Monday, January 08, 2007

Little Harbor - Great Guana Cay

Shallow water is common in The Bahamas, but the shallowest we know of is in the channel entering Little Harbor, the southernmost harbor in the Abacos. I’ll only say that we spent two hours in that channel waiting for the tide to change so we could get all the way into the harbor. ( Oh, and heartfelt thanks to all the nice folks who helped us move off the hard bottom: Andy and his son Andy, Danny, Bruce, and , of course, Larry. Boaters, even power boaters, come very quickly when needed. )
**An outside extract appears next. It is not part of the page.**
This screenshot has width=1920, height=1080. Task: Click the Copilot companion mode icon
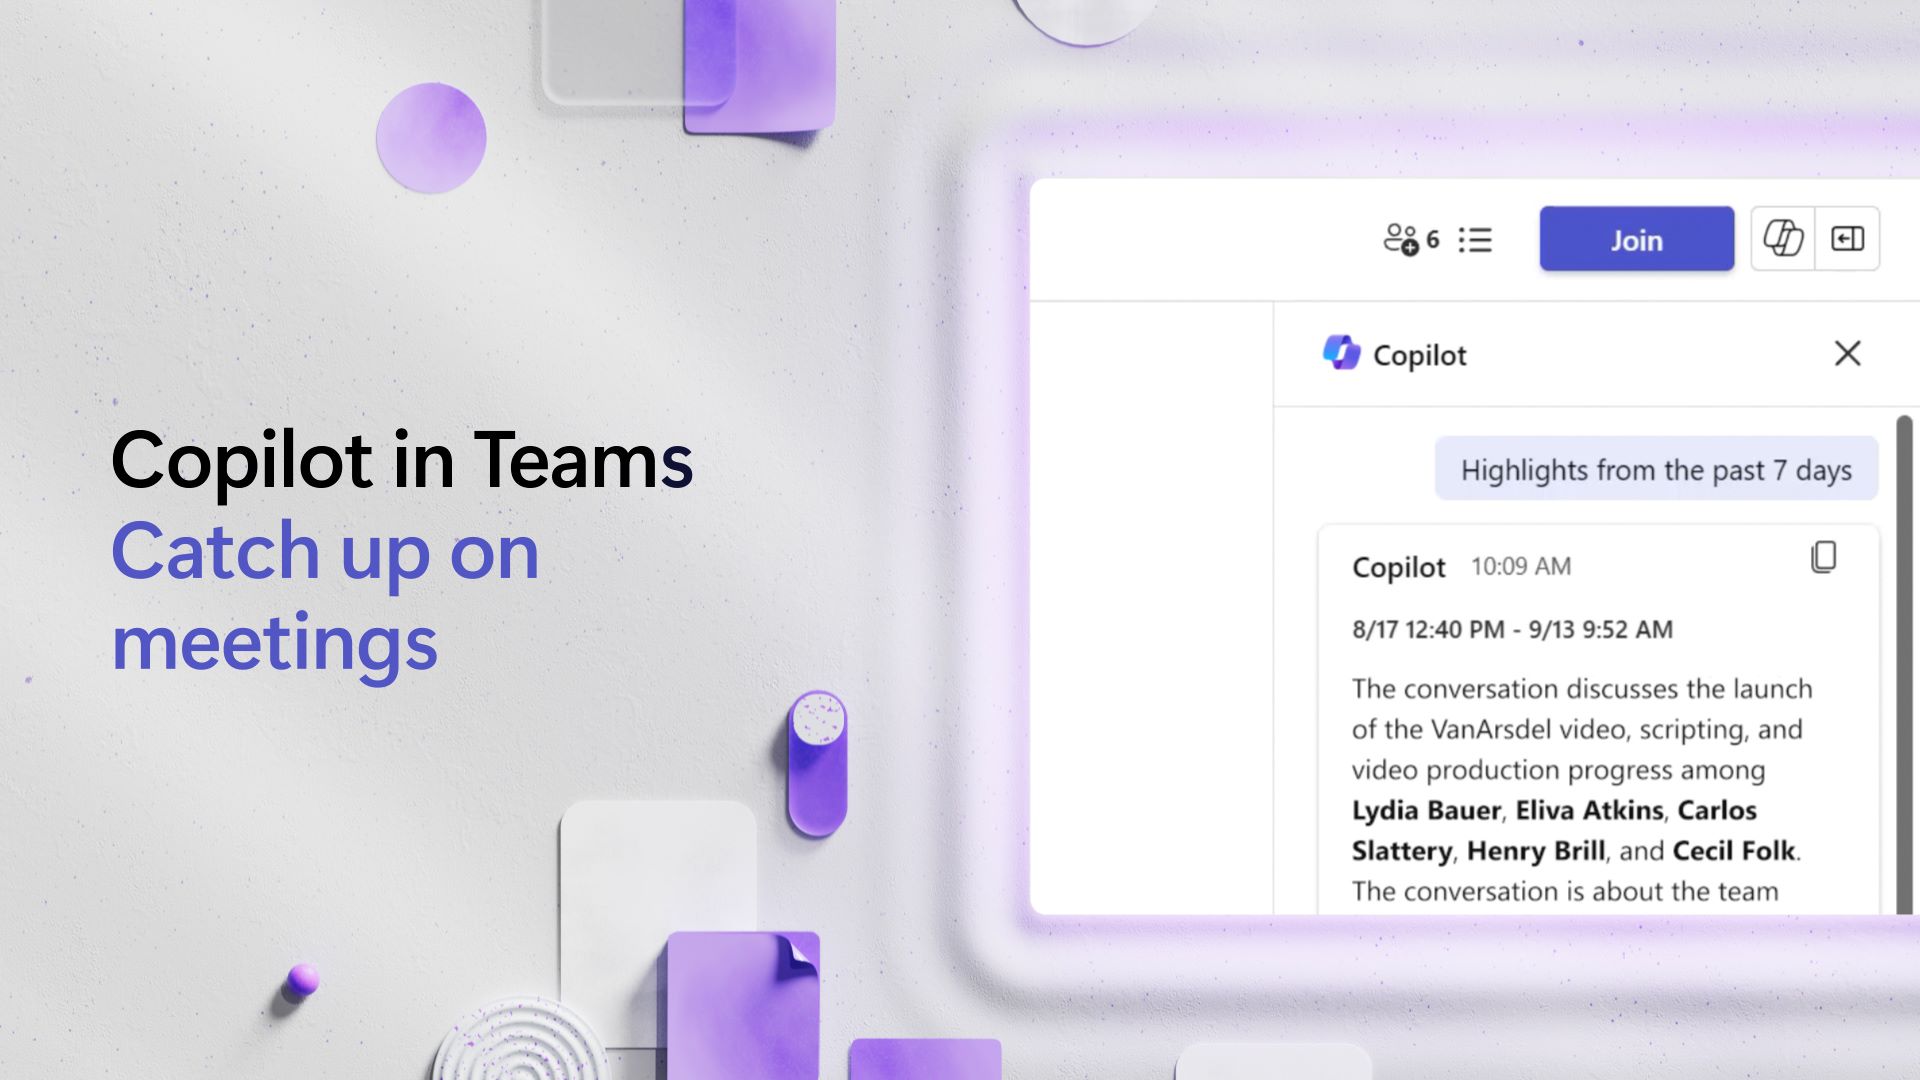pos(1783,237)
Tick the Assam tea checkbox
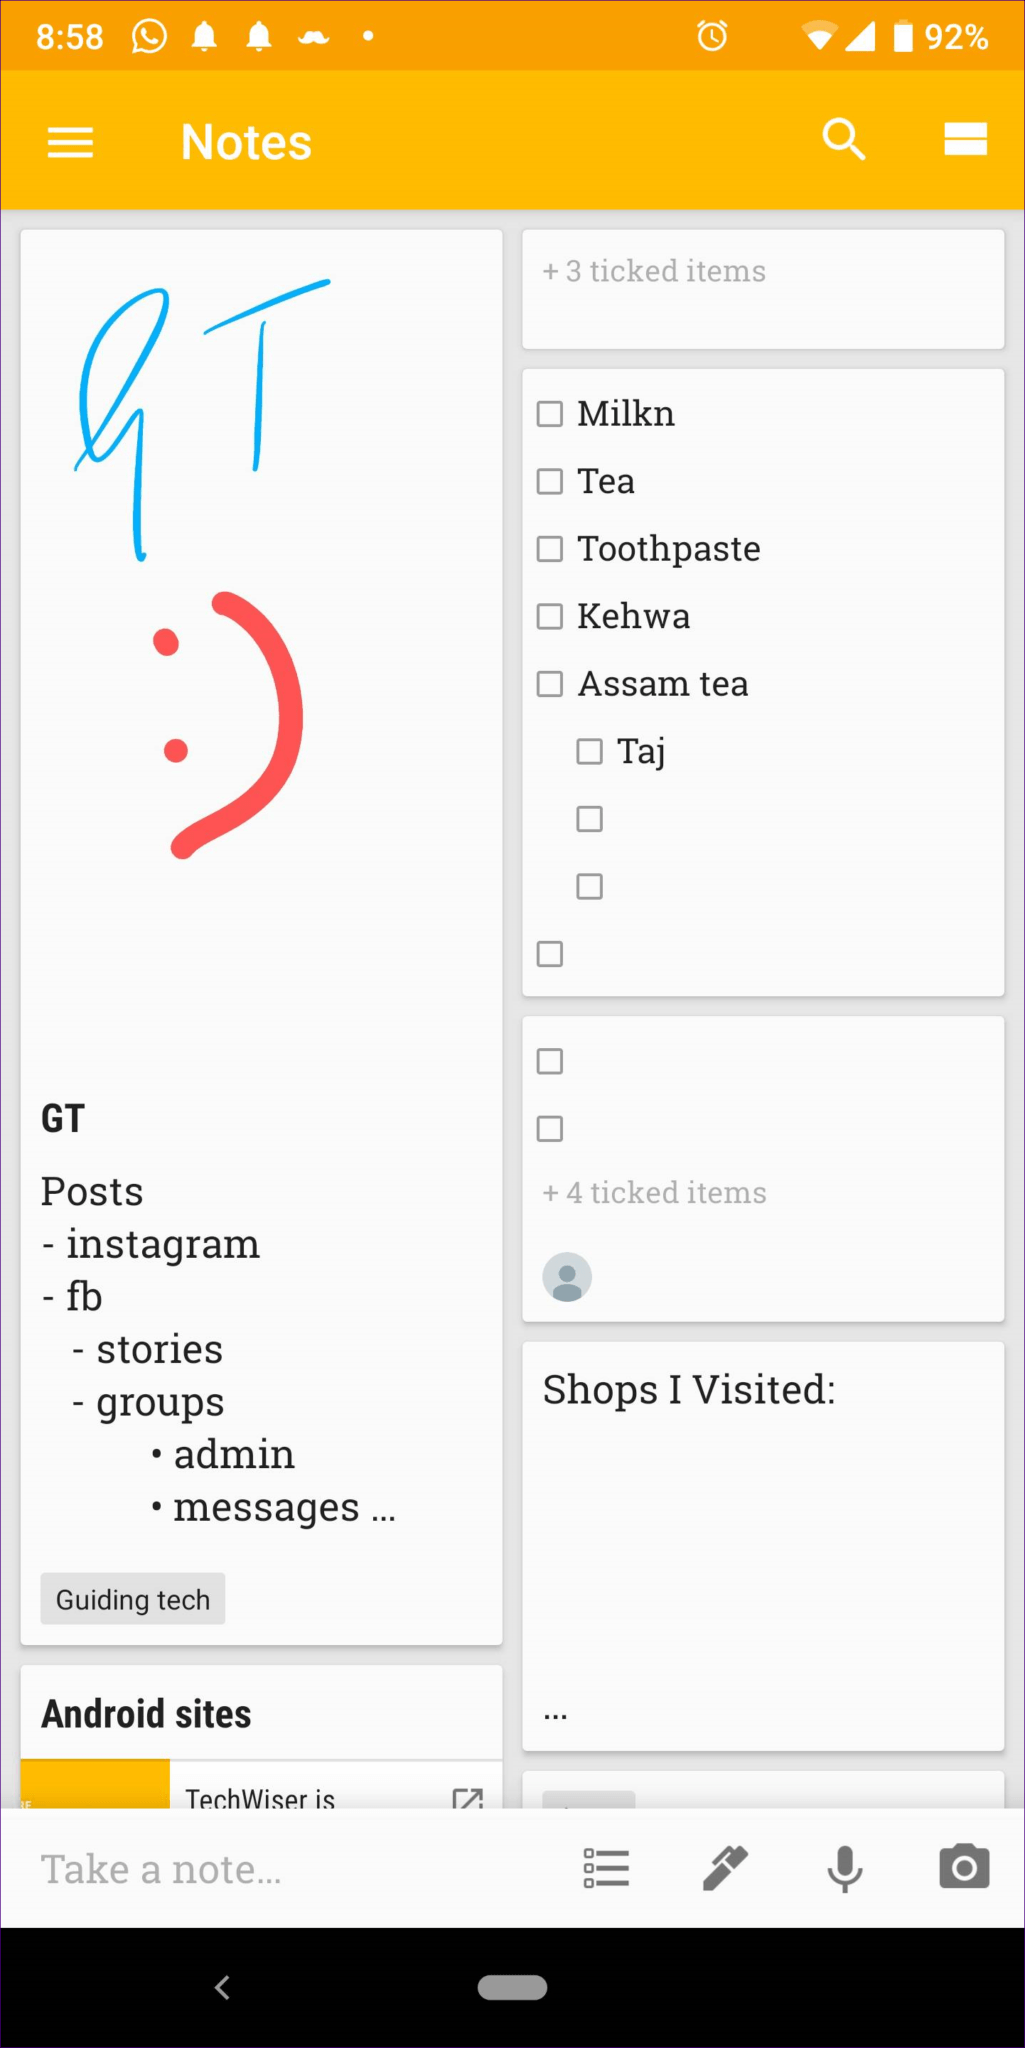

Little Harbor was settled by artist/ teacher Randolph Johnston who moved his family there and lived aboard their boat until it was destroyed by a hurricane. Then they lived in a cave while building real shelter. At any rate he was an apparently gifted sculptor (although it seems to me he was preoccupied with large buttocks) and demand grew for his cast bronzes (lost wax process). He’s gone now, but his son Pete operates a pub/ restaurant and still produces statues of naked people rising from the sea or just standing around being naked.
It is an extremely friendly spot, and a nice couple, Bruce and Lin Olson invited us to their boat New Year’s Eve for snacks, fresh cherry pie, and champagne. Lin is a teacher, but Bruce was a clinical psychologist, so I tried to avoid revealing any unresolved feelings toward my mother, father, or childhood sled, “Rosebud”. A very enjoyable evening and we were asleep by 10:30 PM
Just about midnight the fireworks display began and Pete fired the rockets right out over the boats in the anchorage. If I had been a combat soldier back in Nam, I'd have awoken in a panic thinking that Charlie had just launched a rocket and mortar attack and that one had exploded over my head. (Luckily the only traumatic stress I suffered in the war involved badly impacted third molars.)
We slipped out of Little Harbor at high tide early Monday morning without relying on the kindness of strangers.
Later in the week, we spent three days on Great Guana Cay, across the Sea of Abaco from Marsh Harbour. The settlement here is the smallest and least impressive we have yet seen. I won’t say trashy, but there are beer bottles and litter everywhere, the folks are unfriendly, and some of their houses are near collapse. (Mary Ann thought it might better have been named Bat Guano Cay.)
Once one leaves the harborside settlement, the character of the island changes. As is often the case here, the newer homes are quite nice and frequently enjoy a view of the ocean or Sea of Abaco. We rented a golf cart, and drove, on this long slender island, as far as the road (and the guards) would allow. There really were guards (but low-key, friendly Bahamian guards) because Great Guana is in the middle of a political dispute. The Bakers Bay Resort wants to build a golf course, but the locals are opposed because golf course fertilizer kills coral reefs. They are currently settling this in the London courts.
We snorkeled on a part of their reef Thursday afternoon, and in some ways it was the best we have seen. There were huge areas of purple fan coral and schools of reef fish. This was a large barrier coral reef, but there is much more reef all along the island. It would be a real loss if the reef suffered future damage.